___ SOURCE TEXT
Fri Jan 16, 2004 5:17 pm

This report describes a journey I took two years ago between Anchorage, Alaska and Santa Barbara, California. It was First Class all the way, combining a First Class seat aboard Alaska Airlines between Anchorage and Seattle with a First Class Standard Bedroom aboard Amtrak’s Coast Starlight between Seattle and Santa Barbara.

Flying between Anchorage and Santa Barbara involves a single connection in Seattle and takes about six to seven hours, depending upon time spent between flights in Seattle. My journey would take considerably longer, leaving Anchorage on a Wednesday evening and arriving in Santa Barbara fifty one hours later on Friday evening.
______
WHAT TO DO - Write out the passage of the travel report starting with "This report describes" and going on through "and Santa Barbara.", word for word. The material that comes next plays no part in this work.
___ COLLECTED MATERIAL
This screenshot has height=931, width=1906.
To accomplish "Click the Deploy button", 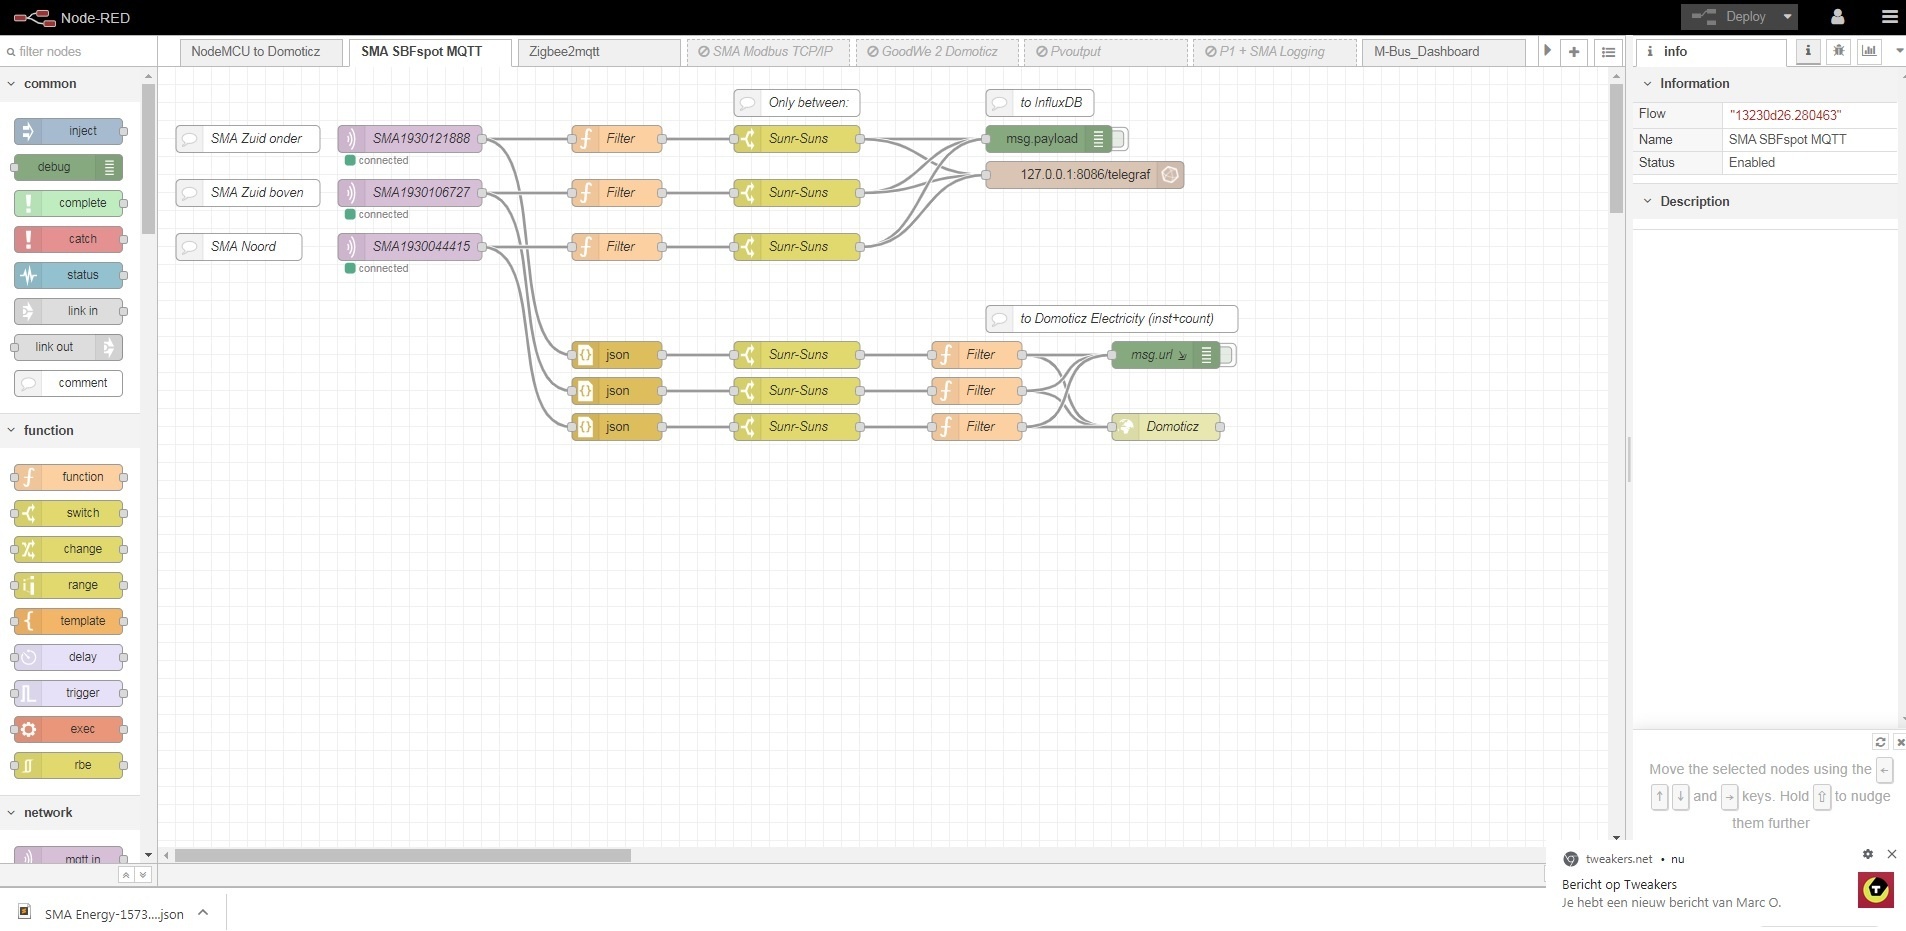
______
EXPECTED OUTPUT -
This report describes a journey I took two years ago between Anchorage, Alaska and Santa Barbara, California. It was First Class all the way, combining a First Class seat aboard Alaska Airlines between Anchorage and Seattle with a First Class Standard Bedroom aboard Amtrak’s Coast Starlight between Seattle and Santa Barbara.